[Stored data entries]
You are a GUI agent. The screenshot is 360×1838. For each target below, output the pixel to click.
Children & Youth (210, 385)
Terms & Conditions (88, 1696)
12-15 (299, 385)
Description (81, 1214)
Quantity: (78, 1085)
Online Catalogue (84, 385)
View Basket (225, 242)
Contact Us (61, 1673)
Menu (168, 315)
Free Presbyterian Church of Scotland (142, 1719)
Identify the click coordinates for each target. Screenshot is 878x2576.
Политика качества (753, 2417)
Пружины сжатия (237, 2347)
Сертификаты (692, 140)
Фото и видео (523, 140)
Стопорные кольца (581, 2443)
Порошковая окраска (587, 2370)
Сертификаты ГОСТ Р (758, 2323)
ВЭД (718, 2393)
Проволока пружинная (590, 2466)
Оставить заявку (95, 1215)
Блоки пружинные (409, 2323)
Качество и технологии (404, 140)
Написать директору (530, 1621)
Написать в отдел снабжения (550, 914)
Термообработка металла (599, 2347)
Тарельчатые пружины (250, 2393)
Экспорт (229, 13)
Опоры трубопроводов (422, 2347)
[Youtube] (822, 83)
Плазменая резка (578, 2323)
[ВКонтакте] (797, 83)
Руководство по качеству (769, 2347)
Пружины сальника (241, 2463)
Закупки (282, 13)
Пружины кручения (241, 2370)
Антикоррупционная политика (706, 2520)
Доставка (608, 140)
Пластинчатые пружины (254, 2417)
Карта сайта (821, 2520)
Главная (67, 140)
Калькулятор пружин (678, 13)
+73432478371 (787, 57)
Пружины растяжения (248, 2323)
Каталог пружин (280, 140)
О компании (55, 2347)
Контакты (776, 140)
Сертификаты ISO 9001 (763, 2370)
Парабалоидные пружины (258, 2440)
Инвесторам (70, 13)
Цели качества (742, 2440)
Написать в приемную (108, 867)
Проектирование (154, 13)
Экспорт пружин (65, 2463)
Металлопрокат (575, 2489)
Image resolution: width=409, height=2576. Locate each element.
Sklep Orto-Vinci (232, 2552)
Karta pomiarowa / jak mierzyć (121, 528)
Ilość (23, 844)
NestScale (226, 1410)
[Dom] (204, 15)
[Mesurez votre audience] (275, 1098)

→ REQUIRED WORK
Lines holding "click" in the data above: copy each of them.

→ RESPONSE AREA
You are a GUI agent. The screenshot is 360×1838. For each target below, output the pixel to click.
Identify the click coordinates for each target. Screenshot is 878x2576.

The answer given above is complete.